The Grey Woman The Grey Woman
Original illustrations for "The Grey Woman"

“Lois the Witch” is a novella set in Salem in 1691-2—you can guess what it’s about. It’s a long piece, even for a novella, which follows Lois all the way from England, where she became an orphan, to her uncle’s house in Salem. When the witch-hunting begins, you know it’s inevitable that the newcomer will be accused. There’s a curse early in the story that gives it a touch of the supernatural, but above all, this is a story about people, about religious conflicts, about intolerance and fear, about isolated communities, about regret.

It was interesting to read a piece of historical fiction written over a century ago—it made me think of how the way we relate to the past changes over time.
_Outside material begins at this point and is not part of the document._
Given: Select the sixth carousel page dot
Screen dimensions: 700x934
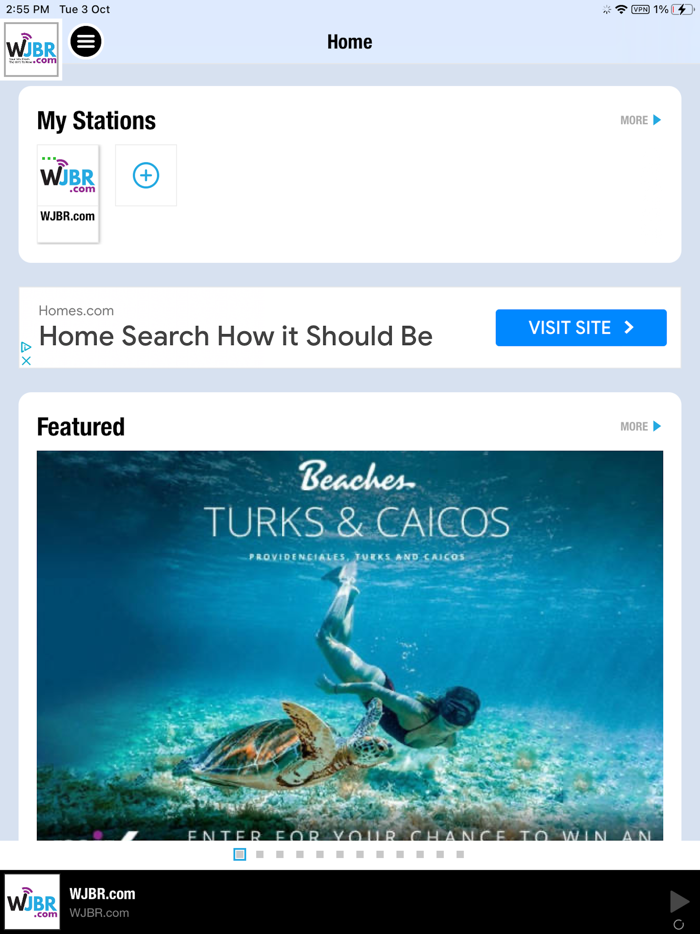Looking at the screenshot, I should click(340, 854).
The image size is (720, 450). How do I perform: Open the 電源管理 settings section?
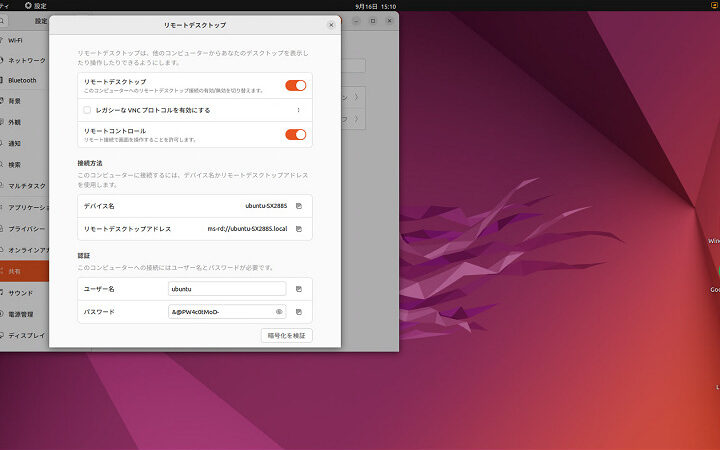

The narrator clearly sides with Lois, but if this story was written today, there are things that would inevitably have to be taken into account (namely the role of the Native American characters, though to be honest Gaskell was more sympathetic than I ever expected a Victorian to be.)
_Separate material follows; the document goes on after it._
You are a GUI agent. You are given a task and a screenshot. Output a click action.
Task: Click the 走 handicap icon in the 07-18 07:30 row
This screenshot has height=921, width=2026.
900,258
“The Ghost in the Garden Room” (also published as “The Crocked Bench”) is more of a crime tale in the same vein as “The Squire’s Story”. But because it’s longer, more fleshed-out, it works a lot better than the first story does. It’s about an ageing country couple who do the best they can to help their only son, but after he goes to London to become a lawyer things take a sad turn. It’s a long story, but I can’t actually tell you much more about the plot than this. I’ll just say that Gaskell’s social concerns are clearer than ever here: the effect of city life on country people is an obvious theme, as is the fact that an education that wasn’t followed by real opportunities did little more than alienate people from the world they were born in. This isn’t, of course, an argument against education, but an argument for opening the doors to a world that education was supposedly preparing people for, but from which they were still excluded socially.

“Curious, if True” was the most surprisingly story of all. I have no words for how much I loved it. I don’t want to give too much away, so you can be as surprised as I was, but two words: fairy tales! The story’s protagonist gets lost in a forest at night, and ends up finding an old castle where a party seems to be taking place, and…well, read it for yourself. To tempt you further, I will also add that it reminded me a lot of Fables.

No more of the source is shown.